DIRECTIONS FOR THIS TASK: When you write out the listing, keep every character and omit the pictures.
___ DATA FOR THE TASK
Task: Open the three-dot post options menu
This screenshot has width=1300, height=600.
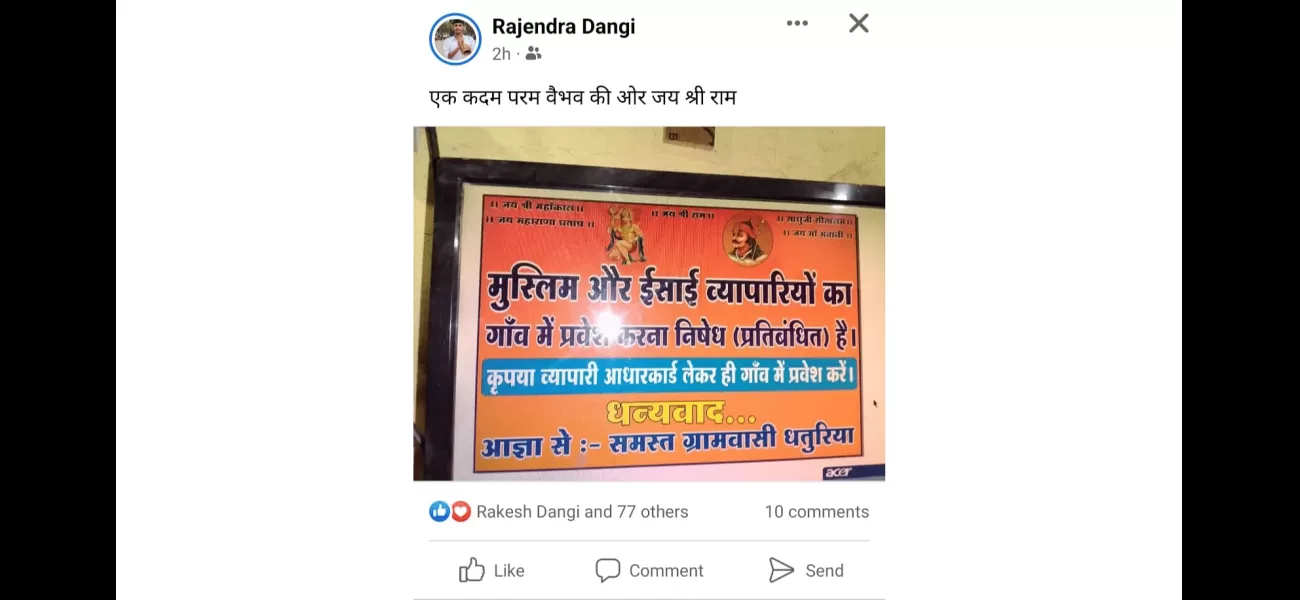Action: click(x=797, y=23)
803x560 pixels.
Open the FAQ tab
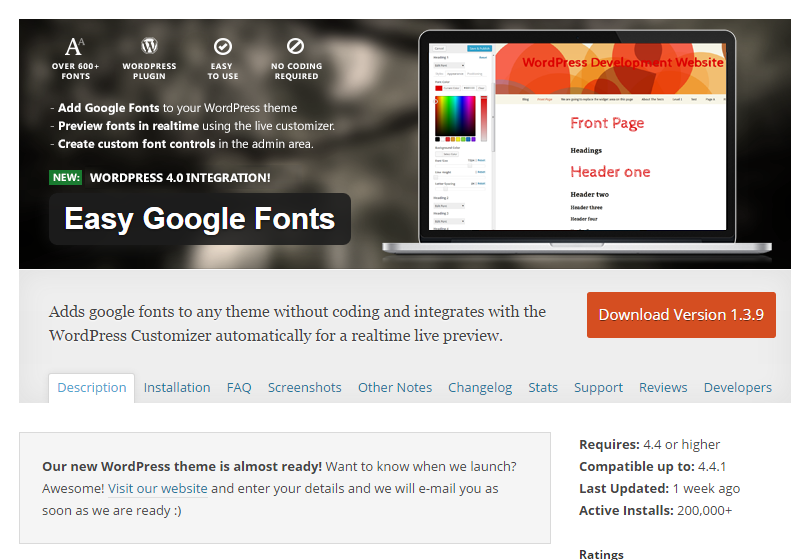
______
RESULT OF THE EXERCISE:
Task: Open the three-dot post options menu
This screenshot has width=1300, height=600.
Action: click(x=797, y=23)
803x560 pixels.
Open the FAQ tab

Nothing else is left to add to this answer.